San Gregorio da Sassola, il festival archeologico si è fermato a Ponte della Mola

''L'acquedotto va restaurato''

L’appello dell’archeologo Zaccaria Mari: ”E’ un monumento unico”

Il Festival del distretto archeologico rurale Tiburtino Prenestino domenica 18 luglio ha fatto tappa all’acquedotto romano detto della Mola, a San Gregorio da Sassola.
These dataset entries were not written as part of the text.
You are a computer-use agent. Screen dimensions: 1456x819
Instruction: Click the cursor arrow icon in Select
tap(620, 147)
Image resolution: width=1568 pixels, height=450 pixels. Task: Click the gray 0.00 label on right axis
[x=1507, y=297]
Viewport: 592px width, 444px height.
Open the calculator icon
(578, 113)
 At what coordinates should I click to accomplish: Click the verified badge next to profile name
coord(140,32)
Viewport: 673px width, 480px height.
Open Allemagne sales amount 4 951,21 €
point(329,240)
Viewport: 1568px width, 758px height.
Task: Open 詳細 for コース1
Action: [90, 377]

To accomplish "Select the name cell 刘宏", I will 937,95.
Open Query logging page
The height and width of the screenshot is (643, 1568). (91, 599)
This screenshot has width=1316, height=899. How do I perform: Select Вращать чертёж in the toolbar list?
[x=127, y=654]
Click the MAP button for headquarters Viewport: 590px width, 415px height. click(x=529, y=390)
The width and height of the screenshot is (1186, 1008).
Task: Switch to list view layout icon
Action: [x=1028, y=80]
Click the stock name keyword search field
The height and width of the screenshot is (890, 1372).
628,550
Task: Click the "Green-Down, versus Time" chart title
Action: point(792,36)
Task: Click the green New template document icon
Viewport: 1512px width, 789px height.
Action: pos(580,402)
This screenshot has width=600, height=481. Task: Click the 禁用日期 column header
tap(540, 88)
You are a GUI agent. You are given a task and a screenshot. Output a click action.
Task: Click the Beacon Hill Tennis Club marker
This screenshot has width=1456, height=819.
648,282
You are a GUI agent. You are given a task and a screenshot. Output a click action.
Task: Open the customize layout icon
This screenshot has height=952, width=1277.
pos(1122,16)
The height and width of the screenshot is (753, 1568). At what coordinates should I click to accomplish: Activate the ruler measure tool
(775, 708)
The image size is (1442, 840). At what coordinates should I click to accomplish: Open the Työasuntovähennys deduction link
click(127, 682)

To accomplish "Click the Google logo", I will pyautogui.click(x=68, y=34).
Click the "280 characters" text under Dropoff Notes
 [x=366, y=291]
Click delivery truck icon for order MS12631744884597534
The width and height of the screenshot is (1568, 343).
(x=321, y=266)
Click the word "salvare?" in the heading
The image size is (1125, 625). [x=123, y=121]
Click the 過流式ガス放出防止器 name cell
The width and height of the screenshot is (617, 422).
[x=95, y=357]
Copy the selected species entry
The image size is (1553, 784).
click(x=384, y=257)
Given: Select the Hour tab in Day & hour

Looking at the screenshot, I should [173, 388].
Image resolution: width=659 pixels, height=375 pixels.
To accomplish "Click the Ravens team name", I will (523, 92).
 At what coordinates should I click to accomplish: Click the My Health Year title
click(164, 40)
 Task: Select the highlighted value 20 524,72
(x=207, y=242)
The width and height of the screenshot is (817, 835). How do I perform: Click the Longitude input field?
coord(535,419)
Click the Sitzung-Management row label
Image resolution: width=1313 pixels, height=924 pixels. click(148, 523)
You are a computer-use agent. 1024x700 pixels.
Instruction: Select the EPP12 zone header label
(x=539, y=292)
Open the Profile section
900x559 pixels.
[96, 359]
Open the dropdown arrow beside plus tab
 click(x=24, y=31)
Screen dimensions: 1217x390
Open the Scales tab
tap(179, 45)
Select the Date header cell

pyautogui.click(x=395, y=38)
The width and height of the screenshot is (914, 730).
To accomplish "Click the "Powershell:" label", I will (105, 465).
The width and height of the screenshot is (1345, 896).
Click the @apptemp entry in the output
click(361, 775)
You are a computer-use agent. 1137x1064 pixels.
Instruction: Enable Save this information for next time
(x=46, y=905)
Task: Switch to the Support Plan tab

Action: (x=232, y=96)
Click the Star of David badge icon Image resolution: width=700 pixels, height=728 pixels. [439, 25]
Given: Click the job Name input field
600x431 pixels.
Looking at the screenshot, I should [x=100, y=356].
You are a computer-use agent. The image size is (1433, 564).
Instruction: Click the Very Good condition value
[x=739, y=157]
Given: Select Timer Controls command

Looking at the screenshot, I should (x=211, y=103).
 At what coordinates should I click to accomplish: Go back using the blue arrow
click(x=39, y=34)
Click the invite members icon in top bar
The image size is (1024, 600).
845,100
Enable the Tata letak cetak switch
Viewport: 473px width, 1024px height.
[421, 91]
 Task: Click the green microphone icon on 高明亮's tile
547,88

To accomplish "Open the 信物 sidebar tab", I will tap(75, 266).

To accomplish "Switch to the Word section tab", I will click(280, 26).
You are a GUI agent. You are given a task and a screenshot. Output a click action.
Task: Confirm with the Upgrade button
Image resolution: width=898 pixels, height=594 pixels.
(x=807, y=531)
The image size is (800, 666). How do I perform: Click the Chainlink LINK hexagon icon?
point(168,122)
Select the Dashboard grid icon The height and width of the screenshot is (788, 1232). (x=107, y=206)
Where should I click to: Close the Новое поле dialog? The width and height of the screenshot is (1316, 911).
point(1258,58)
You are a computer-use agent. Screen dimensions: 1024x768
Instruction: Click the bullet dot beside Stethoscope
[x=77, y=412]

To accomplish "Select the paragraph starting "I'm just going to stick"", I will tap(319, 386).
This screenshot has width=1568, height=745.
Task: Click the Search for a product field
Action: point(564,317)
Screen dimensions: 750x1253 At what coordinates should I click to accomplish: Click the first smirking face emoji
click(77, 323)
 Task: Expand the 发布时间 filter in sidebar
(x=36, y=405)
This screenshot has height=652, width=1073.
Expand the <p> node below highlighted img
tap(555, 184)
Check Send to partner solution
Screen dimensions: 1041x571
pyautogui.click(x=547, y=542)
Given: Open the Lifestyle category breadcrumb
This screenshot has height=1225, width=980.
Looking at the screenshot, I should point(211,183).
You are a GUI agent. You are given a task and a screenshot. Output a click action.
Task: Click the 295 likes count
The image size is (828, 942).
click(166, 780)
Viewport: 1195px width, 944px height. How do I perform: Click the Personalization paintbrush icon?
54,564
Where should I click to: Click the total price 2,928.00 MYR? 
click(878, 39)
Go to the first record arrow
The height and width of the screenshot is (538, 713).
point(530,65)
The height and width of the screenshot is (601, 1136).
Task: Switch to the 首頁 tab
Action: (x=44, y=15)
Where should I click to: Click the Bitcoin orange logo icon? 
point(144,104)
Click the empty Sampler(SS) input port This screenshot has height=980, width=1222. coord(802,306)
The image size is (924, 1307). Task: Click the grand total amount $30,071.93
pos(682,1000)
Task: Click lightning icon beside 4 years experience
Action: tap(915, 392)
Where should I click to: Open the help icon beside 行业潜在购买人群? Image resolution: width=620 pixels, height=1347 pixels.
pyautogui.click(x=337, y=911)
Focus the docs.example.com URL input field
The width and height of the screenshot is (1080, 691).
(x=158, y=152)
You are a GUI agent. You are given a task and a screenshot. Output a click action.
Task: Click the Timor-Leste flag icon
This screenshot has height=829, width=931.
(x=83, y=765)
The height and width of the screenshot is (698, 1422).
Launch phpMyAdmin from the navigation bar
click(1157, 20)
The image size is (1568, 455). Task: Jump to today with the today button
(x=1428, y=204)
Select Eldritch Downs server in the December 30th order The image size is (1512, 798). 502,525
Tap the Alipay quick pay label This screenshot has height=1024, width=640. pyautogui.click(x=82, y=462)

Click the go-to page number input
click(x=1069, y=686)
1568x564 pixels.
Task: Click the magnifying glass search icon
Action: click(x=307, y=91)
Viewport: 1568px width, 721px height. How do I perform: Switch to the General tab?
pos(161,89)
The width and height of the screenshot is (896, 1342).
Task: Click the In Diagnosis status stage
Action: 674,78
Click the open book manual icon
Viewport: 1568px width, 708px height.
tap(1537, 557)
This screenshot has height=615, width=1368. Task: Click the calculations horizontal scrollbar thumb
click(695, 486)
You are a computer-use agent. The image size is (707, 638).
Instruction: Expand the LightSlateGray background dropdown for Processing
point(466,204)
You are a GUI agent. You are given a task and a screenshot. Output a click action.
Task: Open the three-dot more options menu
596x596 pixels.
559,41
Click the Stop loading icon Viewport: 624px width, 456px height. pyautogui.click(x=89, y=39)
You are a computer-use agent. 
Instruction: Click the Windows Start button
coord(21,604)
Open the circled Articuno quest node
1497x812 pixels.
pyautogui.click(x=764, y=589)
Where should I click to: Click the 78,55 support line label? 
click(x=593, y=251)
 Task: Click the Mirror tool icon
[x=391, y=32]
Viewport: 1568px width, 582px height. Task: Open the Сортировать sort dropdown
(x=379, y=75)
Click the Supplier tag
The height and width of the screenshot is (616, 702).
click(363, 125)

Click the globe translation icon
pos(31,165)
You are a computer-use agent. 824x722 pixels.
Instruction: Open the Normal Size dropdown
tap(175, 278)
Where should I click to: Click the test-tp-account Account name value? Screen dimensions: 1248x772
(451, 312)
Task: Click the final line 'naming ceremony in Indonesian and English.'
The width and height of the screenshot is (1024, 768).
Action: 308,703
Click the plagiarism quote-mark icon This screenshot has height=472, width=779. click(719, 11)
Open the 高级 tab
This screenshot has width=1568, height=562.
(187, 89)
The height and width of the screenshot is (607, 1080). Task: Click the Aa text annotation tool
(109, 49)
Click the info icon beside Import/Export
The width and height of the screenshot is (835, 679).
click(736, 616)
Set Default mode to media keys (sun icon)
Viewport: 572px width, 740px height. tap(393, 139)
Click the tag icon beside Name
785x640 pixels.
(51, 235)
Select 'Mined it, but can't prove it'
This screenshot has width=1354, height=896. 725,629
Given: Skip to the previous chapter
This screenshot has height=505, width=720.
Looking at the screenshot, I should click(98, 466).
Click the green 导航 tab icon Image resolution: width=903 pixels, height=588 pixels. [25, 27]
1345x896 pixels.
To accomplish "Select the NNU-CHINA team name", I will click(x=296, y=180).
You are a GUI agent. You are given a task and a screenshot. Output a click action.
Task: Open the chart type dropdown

A raccontare la storia dell’eccezionale monumento – che rappresenta un nucleo centrale dell’acquedotto Anio Vetus, il più antico dei quattro aniensi – l’archeologo Zaccaria Mari. ”Il ponte, risalente al 272 a.C. è costituito da 22 archi in doppio ordine per una lunghezza di 155,5 metri e un’altezza di 25 dal pelo dell’acqua del fosso della Mola”, ha spiegato Mari. ”Purtroppo nel 1965 è crollata la parte centrale”, ha aggiunto l’archeologo, ”E’ evidente che è necessario un ulteriore intervento di restauro, oltre quello eseguito qualche anno fa”. La serata è stata curata da ”Il Torrino dei Gelsi” di Livio Terilli. Ad organizzare l’associazione ”Ponte Lupo e il Gigante dell’Acqua” e il Fai, delegazione Roma. Durante l’incontro letture di Fiorella Potenza e di Urbano Barberini.